═════ GIVEN DATA
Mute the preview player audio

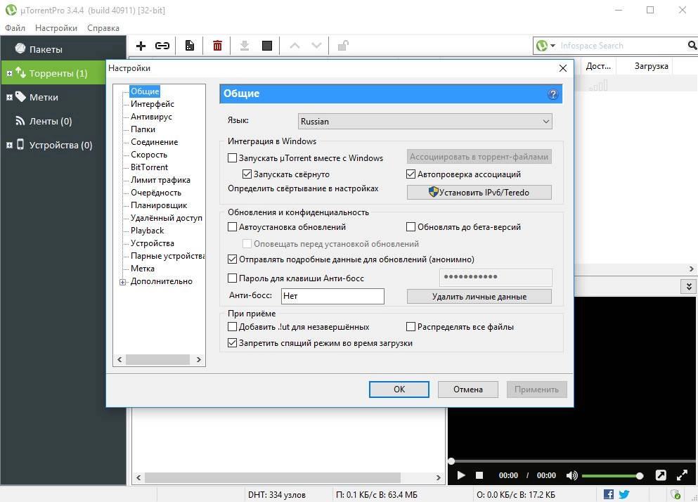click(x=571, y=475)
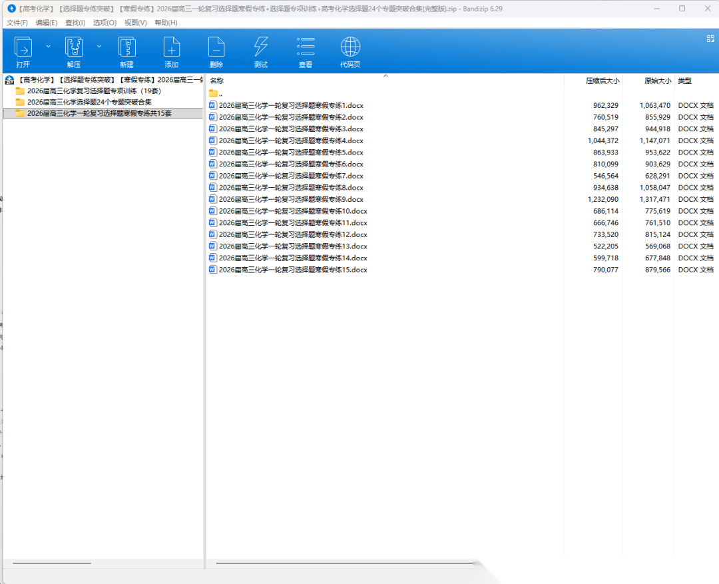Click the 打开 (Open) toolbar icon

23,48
══════════
═════ GIVEN DATA
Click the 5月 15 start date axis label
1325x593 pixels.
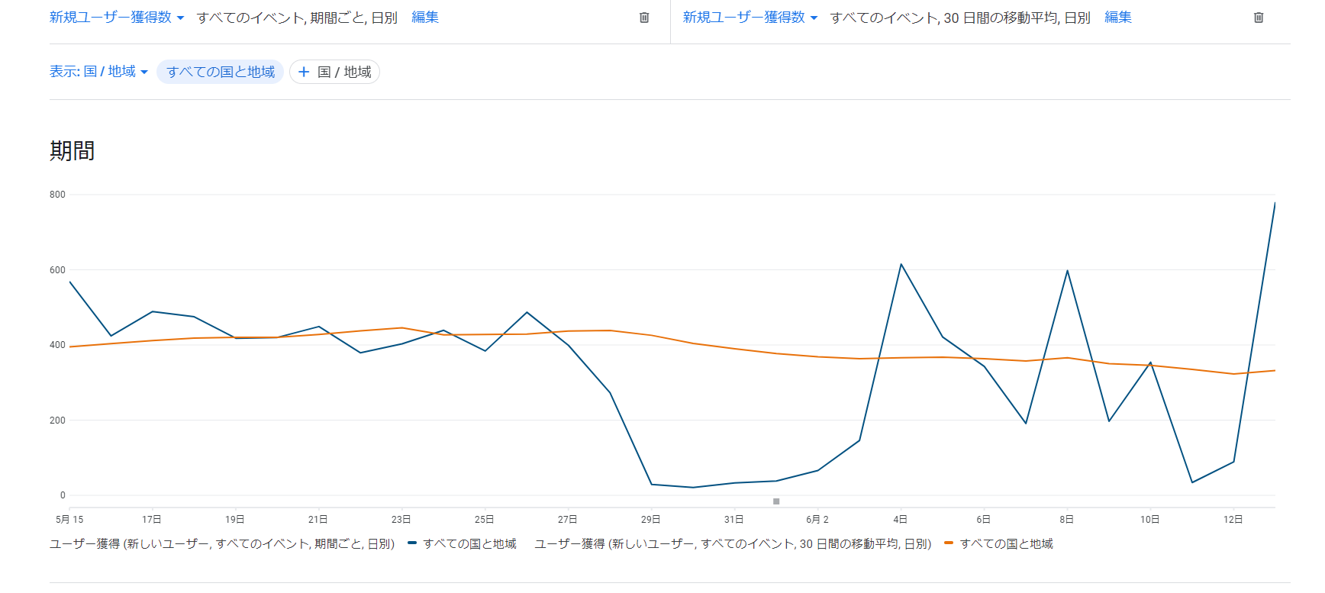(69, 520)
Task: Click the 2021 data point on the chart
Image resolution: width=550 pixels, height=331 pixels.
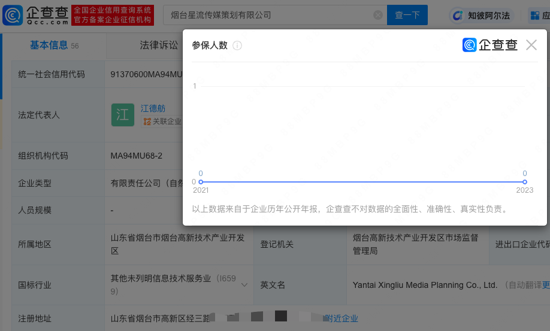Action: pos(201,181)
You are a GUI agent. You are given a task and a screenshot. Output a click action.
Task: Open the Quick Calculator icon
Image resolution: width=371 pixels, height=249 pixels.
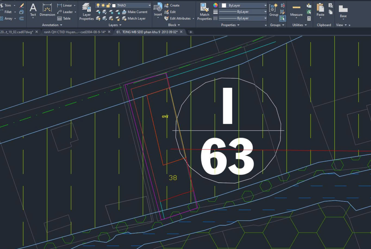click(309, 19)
══════════
EXERCISE OBJECTIVE » Reproduce the lines from the one containing "You are a GUI" to the one containing "click(309, 19)", with both of those lines included. Leave the pictures out of your answer.

RESPONSE TO THE EXERCISE »
You are a GUI agent. You are given a task and a screenshot. Output a click action.
Task: Open the Quick Calculator icon
Image resolution: width=371 pixels, height=249 pixels.
click(309, 19)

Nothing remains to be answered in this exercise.